Parra-Herran et al. express disapproval of VAM and instead propose “HPV-negative, p53 wild type, verruciform acanthotic vulvar intraepithelial neoplasia” [HPVi(p53wt)vaVIN]. They argue these cases are always neoplastic, pointing to mutations in NOTCH1, RAS, and PIK3CA, and progression to SCC in 40% in 3 to 4 years. They advocate for abandonment of VAAD, DEVIL, and vLSC to better align terminology with tumor biology rather than morphology. In contrast, the 2020 WHO classification categorizes DEVIL and VAAD as sub-types of dVIN, under a heading of HPV-independent neoplasia.

Beyond non-alignment, there are several concerns with both proposed nomenclatures.

  • Mutations are not definitive evidence of clinical neoplasia. Sun-damaged skin contains numerous mutations to include TP53, but SCC arises when there is basal atypia as in actinic keratoses and Bowen’s disease6. Genetic testing is unavailable outside of research settings so extrapolation of neoplastic potential from mutational analysis cannot yet guide clinical practice.

  • The relationship of p53 IHC patterns to TP53 mutations, other oncogene mutations, abnormal protein expression, and neoplasia is complicated and not fully understood. Wild type p53 was traditionally defined as variable staining of scattered basal and/or suprabasal nuclei, similar to expression in normal skin. However, wild type p53, suggesting a “resting state”, is a dysfunctional response to neoplasia. The meaning of “overexpressed” recently shifted from a descriptive term signifying more intense and continuous staining than wild type, to a stringent definition of ≥80% of basal nuclei darkly stained, indicative of TP53 mutation. An intermediate pattern between wild-type and this recent conceptualization of overexpressed exists in 15% of dVIN cases. In vulvar disease, the behavior and mutational status of intermediate cases is unclear and IHC interpretation is variable. In endometrial carcinoma, the definition of wild type was broadened to include moderate to strong intensity staining of the majority of nuclei; degree of staining was subdivided into with “low” and “high” wild type, reflective of varied proliferative activity7. “High” wild type may be difficult to distinguish from tumors with splice site or nonsynchronous TP53 mutations interpreted as p53 overexpressed but with “lesser degree of p53 staining than would be expected”. Within the HPVi(p53wt)vaVIN, it is unclear how to classify lesions with acanthosis, aberrant maturation, non-atypical nuclei, and p53 patterns at the high end of wild type or low end of overexpression.

  • A criticism of VAM is clinicians may not “acknowledge the neoplastic status of these lesions” nor recognize “the need for excision and close follow up by gynecologic oncology specialists”2. Many gynecologic oncology units lack the resources to monitor complex LS, are less familiar with topical or intralesional corticosteroids than vulvar specialist colleagues, and their surgical expertise is not required to perform excision if indicated.
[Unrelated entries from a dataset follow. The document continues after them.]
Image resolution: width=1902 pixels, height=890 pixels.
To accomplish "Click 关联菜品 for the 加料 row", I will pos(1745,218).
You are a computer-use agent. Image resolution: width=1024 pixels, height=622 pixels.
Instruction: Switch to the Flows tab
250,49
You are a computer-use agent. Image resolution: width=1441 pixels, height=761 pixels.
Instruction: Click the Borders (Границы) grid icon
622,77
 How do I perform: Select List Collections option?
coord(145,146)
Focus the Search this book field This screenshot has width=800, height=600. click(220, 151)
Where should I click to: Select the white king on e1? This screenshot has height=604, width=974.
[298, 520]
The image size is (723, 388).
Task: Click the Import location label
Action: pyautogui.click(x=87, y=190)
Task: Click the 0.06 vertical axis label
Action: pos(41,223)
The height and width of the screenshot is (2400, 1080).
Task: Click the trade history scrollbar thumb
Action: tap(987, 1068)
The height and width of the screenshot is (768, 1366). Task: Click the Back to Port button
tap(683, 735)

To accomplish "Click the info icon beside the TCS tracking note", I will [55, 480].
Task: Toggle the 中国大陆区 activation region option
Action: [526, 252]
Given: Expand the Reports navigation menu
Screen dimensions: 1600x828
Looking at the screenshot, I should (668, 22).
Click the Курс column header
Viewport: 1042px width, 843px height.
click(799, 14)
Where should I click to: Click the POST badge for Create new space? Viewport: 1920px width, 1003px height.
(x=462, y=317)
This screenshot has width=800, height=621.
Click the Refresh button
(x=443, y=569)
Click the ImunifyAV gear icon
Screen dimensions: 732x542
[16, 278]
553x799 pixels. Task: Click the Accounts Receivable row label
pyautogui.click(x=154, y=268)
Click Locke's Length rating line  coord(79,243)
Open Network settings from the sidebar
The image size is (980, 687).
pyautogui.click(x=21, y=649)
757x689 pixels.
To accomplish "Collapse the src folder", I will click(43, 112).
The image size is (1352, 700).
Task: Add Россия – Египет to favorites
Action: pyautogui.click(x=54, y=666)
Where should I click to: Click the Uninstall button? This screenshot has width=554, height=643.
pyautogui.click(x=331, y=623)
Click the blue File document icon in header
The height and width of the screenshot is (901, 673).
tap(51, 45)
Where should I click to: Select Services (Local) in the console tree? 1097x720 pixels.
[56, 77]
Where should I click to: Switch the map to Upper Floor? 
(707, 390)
  • Interpretation of these biopsies and IHC patterns is difficult even for experts cross-trained in gynecologic and dermatopathology and engaged in collaboration with experienced vulvar clinicians. Inter-observer agreement in dVIN remains suboptimal; assessment of nuclear atypia is a persistent challenge8. When pathologic findings sit in the middle of a spectrum, the 2-sided system of non-neoplastic vs neoplastic forces a decision when expression of uncertainty may be preferable.

  • Nomenclature and classification systems must be understandable for clinicians and acceptable to patients. The acronym DEVIL is objectionable to clinicians explaining pathology reports to patients. HPVi(p53wt)vaVIN is too cumbersome for practical use and off-putting for learners.

Frequent changes to terminology confuse and frustrate practitioners, so are best undertaken when knowledge acquisition stabilizes and interpretational challenges are addressed. This is not the situation with unusual acanthotic lesions arising in LS. We agree with removal of VAAD and DEVIL and advocate for revision of the WHO classification to separate these from dVIN. We continue to support VAM as a practical, easily communicated term in a difficult area of pathology that gives clinicians flexibility to individualize management of patients based on assessment of neoplastic versus surgical risks.